[Dataset entries]
________________________________________

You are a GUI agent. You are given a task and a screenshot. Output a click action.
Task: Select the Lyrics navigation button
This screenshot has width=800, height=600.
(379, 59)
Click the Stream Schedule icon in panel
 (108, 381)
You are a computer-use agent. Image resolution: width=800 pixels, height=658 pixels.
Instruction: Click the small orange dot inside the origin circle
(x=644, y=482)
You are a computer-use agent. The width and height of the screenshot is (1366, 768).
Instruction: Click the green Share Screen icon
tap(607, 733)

________________________________________

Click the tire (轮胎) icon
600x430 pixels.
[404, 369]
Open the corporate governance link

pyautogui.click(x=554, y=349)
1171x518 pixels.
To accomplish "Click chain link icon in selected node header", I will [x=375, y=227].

________________________________________

EXERCISE ▸ Your task is to return each line of the data above that contains the string "agent".

OUTPUT ▸
You are a GUI agent. You are given a task and a screenshot. Output a click action.
You are a computer-use agent. Image resolution: width=800 pixels, height=658 pixels.
You are a computer-use agent. The width and height of the screenshot is (1366, 768).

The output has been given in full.